TASK STATEMENT
Your answer should consist of every line from the records that holds the string "computer".

SOURCE DATA

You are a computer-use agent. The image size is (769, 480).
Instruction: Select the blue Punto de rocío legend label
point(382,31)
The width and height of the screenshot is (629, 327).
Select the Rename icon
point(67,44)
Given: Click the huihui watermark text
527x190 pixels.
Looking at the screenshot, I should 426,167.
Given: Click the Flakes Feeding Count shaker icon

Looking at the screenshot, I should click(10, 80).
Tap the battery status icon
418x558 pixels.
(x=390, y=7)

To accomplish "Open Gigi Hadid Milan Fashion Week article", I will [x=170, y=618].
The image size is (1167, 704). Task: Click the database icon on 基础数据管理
--
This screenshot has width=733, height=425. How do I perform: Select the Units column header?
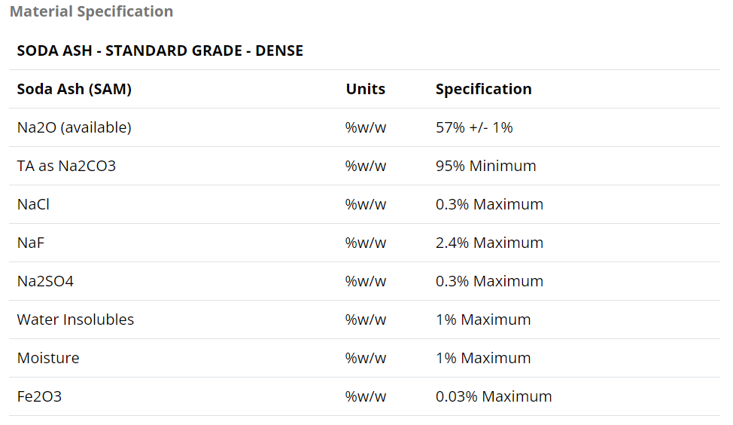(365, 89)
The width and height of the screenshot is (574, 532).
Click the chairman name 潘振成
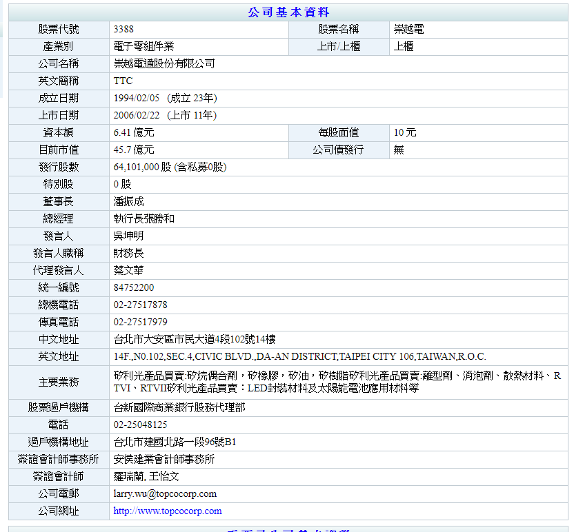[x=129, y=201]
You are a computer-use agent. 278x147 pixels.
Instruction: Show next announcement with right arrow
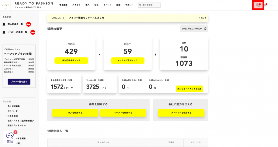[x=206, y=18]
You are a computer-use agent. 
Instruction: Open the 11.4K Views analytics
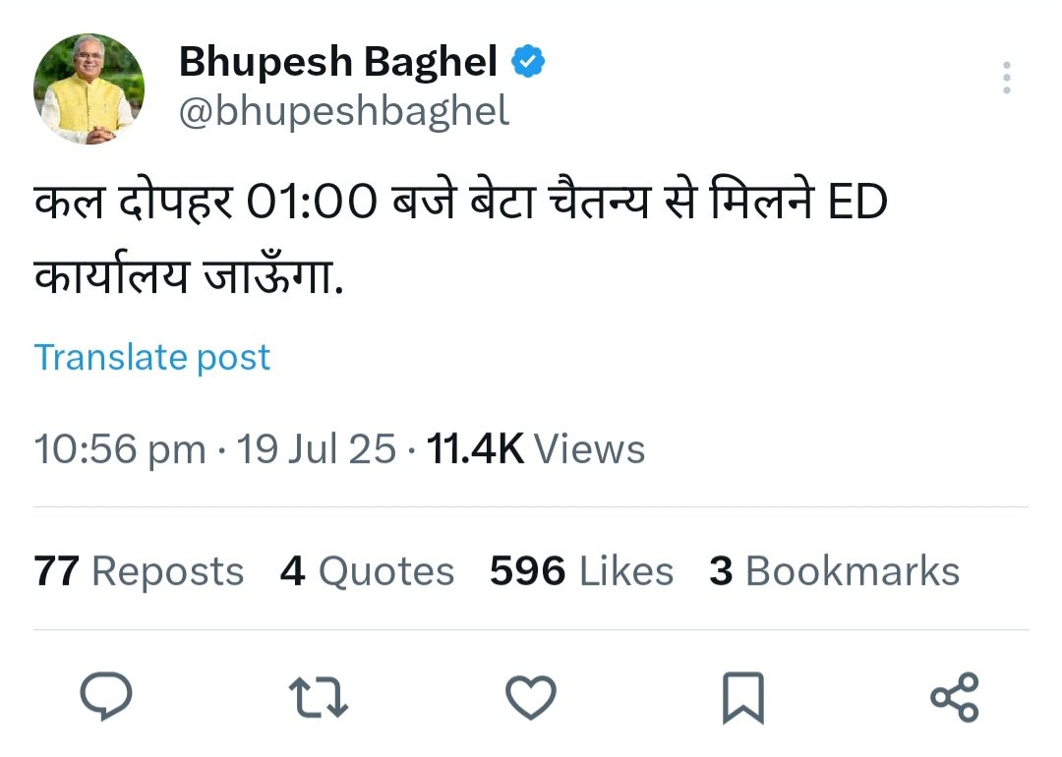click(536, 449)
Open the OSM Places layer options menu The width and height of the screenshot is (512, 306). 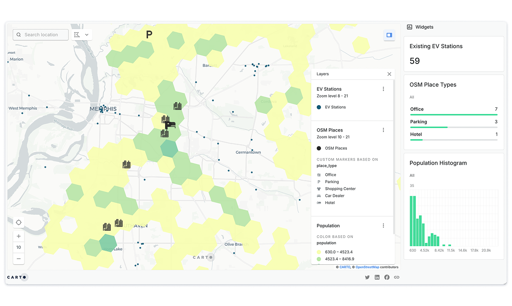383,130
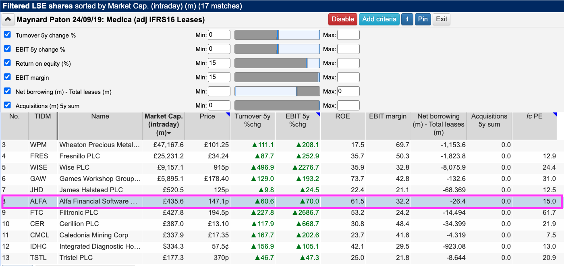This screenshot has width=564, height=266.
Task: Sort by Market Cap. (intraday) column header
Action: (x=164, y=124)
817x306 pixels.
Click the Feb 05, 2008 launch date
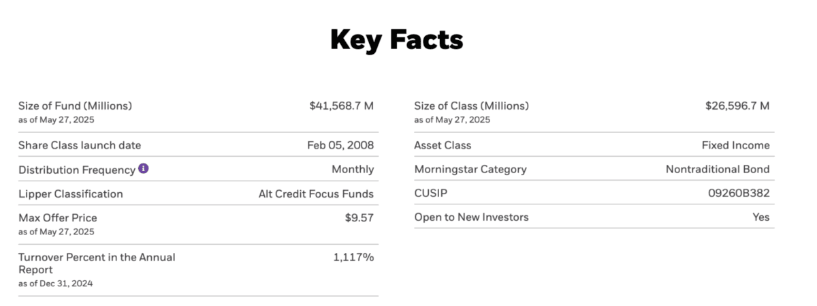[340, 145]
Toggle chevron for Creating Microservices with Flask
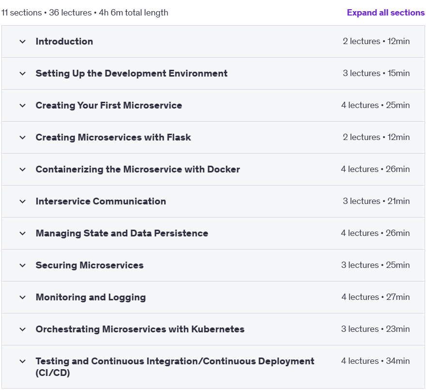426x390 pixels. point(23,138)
--
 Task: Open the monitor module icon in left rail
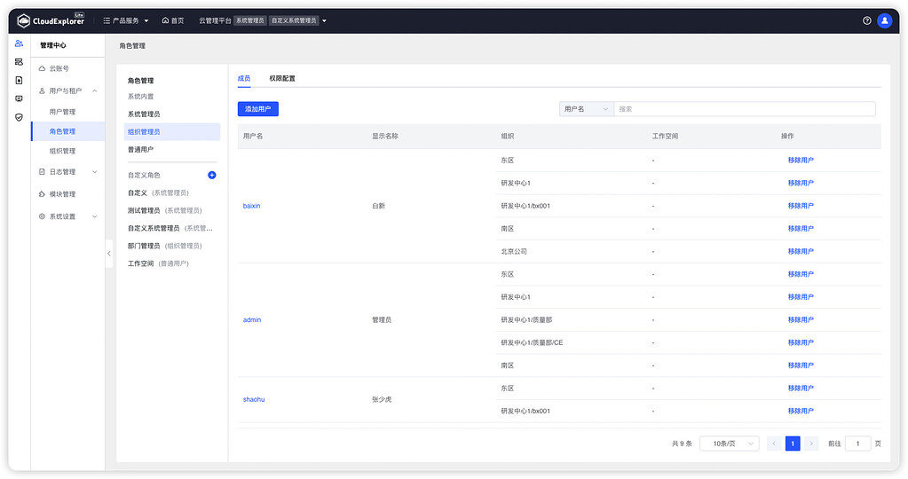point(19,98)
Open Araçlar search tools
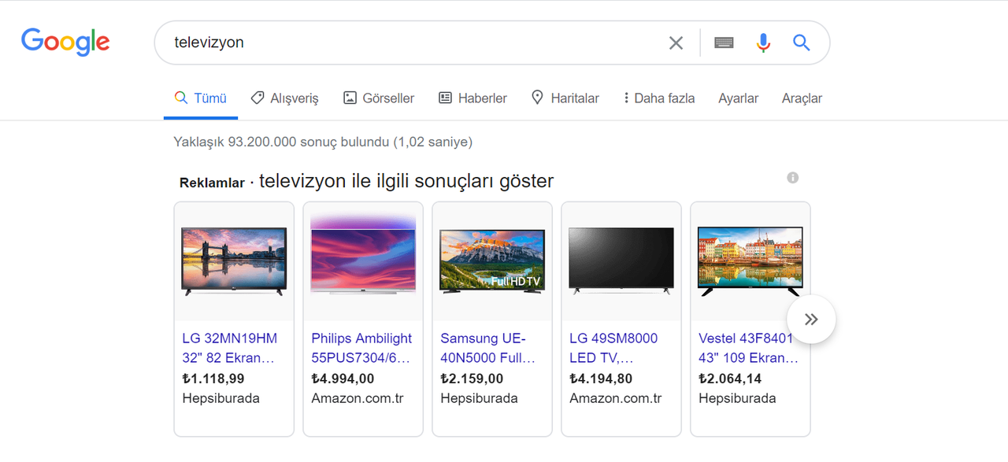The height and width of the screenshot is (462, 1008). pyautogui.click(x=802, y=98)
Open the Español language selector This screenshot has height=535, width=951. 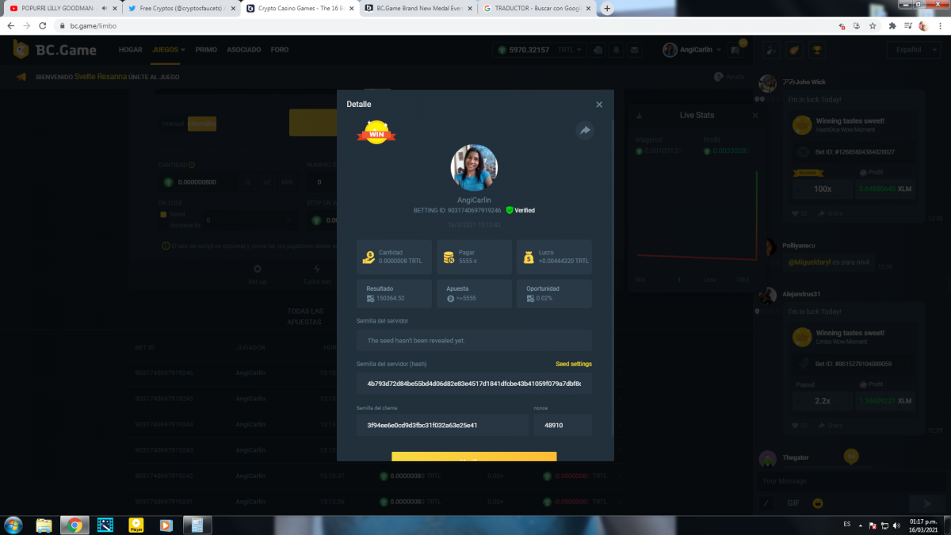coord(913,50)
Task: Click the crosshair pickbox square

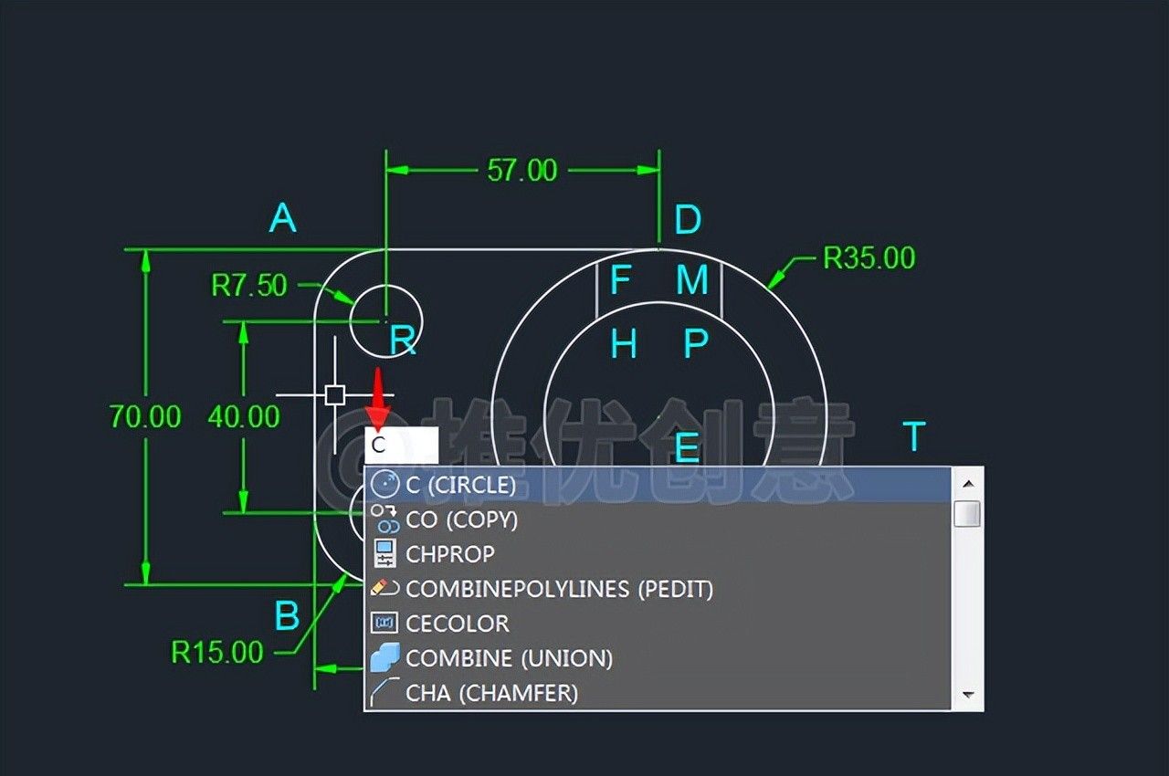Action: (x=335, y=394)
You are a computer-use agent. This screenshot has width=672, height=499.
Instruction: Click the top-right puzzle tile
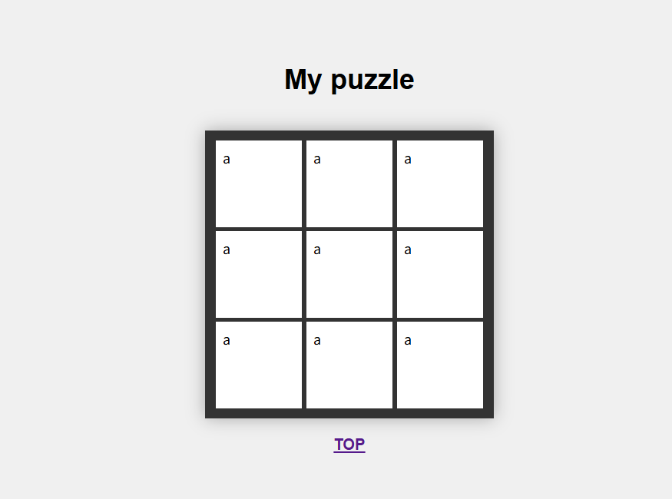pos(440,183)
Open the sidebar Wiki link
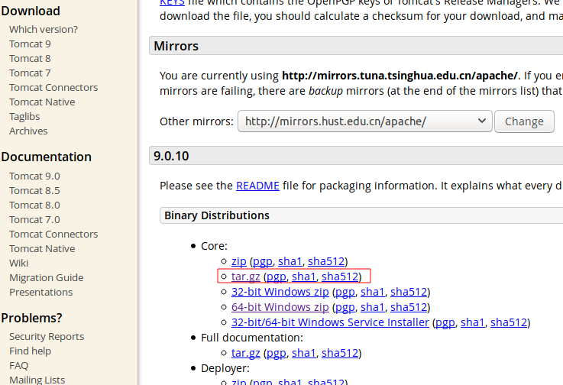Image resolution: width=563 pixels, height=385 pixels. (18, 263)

RESPONSE AREA
You are a computer-use agent. The image size is (769, 480).
You are a computer-use agent. 278x147 pixels.
You are a computer-use agent. 
You are a computer-use agent. This screenshot has width=672, height=499.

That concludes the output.